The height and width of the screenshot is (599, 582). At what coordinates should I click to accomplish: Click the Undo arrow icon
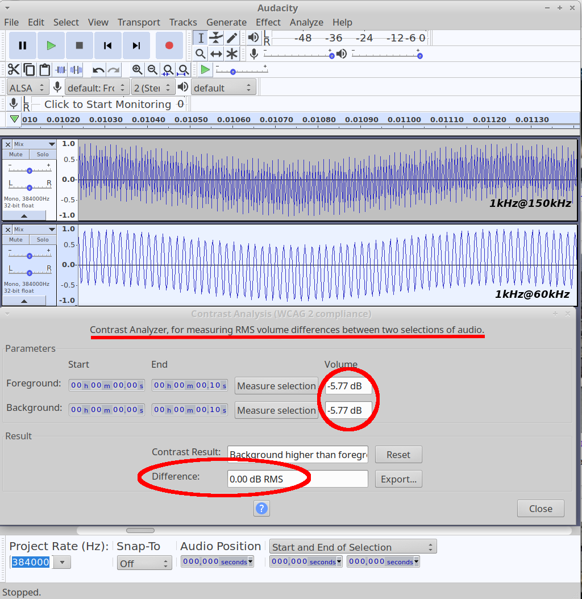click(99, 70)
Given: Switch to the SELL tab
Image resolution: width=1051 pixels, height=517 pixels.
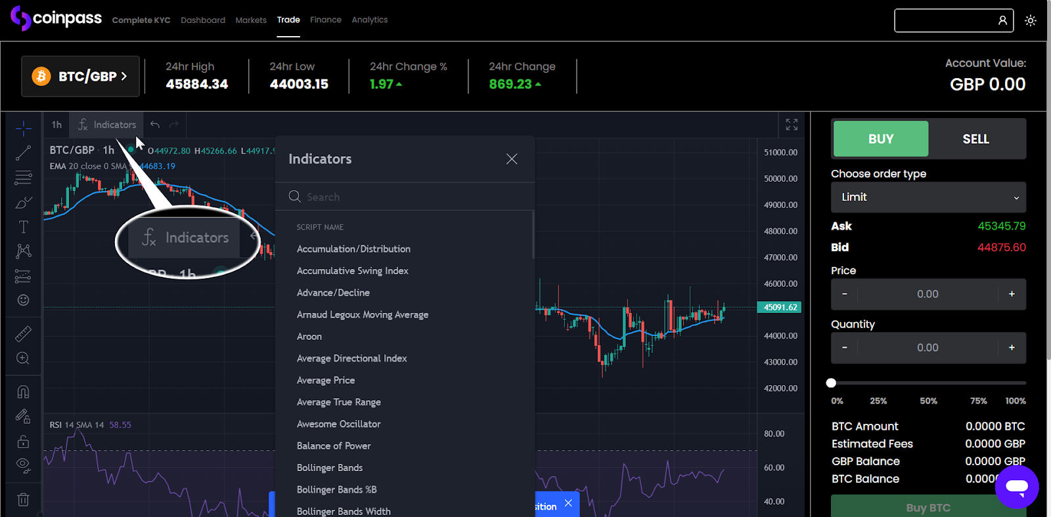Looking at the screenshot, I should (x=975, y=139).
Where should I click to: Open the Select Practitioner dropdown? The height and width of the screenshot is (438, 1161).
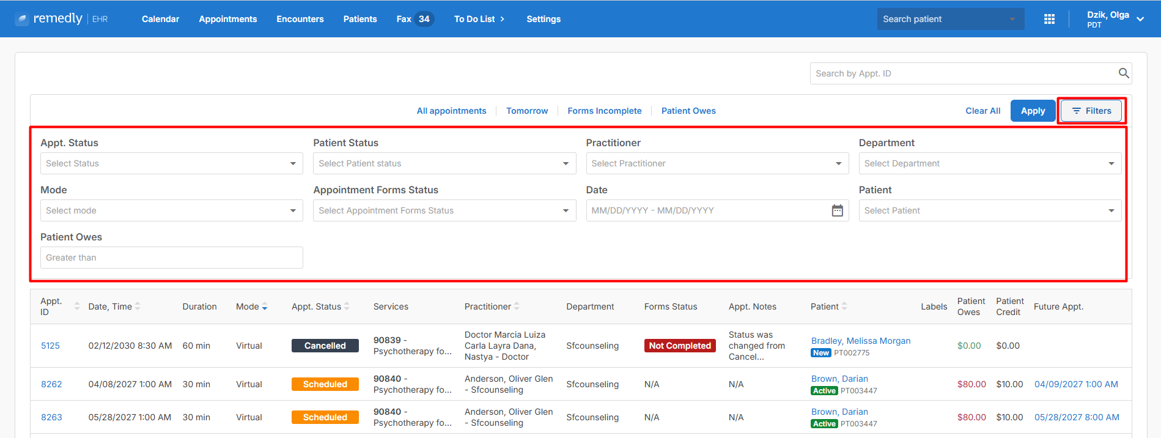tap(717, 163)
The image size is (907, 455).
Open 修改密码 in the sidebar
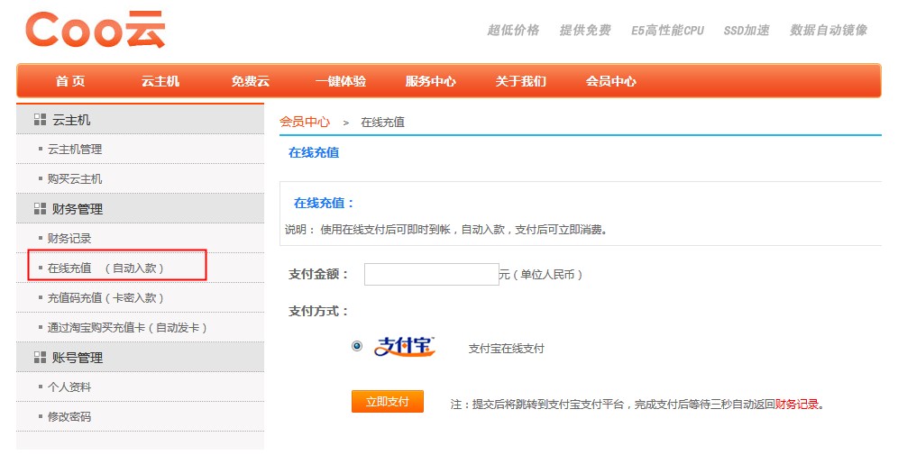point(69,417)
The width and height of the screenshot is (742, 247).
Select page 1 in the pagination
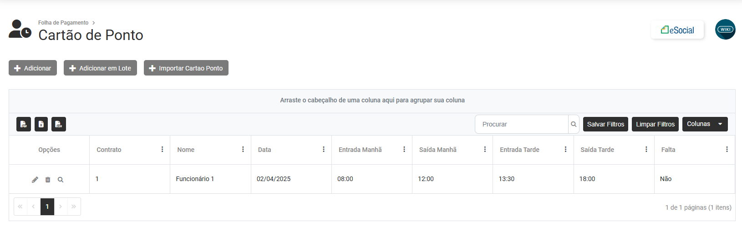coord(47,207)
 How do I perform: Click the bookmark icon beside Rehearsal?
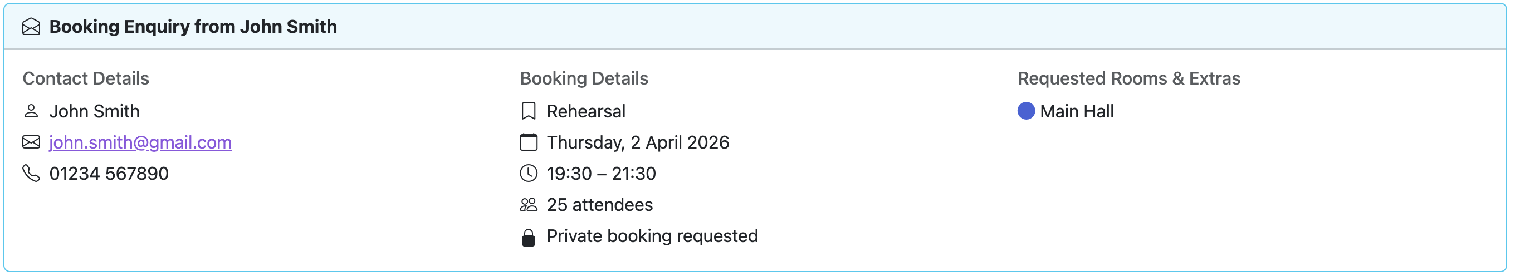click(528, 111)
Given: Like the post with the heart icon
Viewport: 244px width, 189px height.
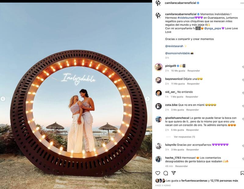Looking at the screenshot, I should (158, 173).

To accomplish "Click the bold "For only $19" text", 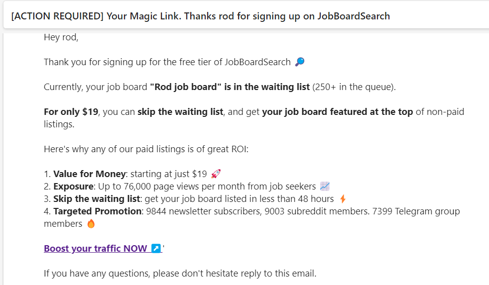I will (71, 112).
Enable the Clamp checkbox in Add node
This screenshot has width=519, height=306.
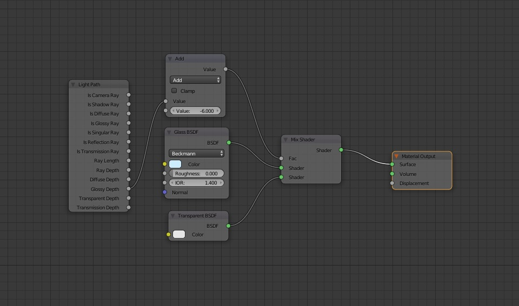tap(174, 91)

◇ ◇ ◇

Required action
What is needed is every line of the records above that contains the word "Given".

Solution to this exercise
Given: Switch to the SELL tab
Given: Like the post with the heart icon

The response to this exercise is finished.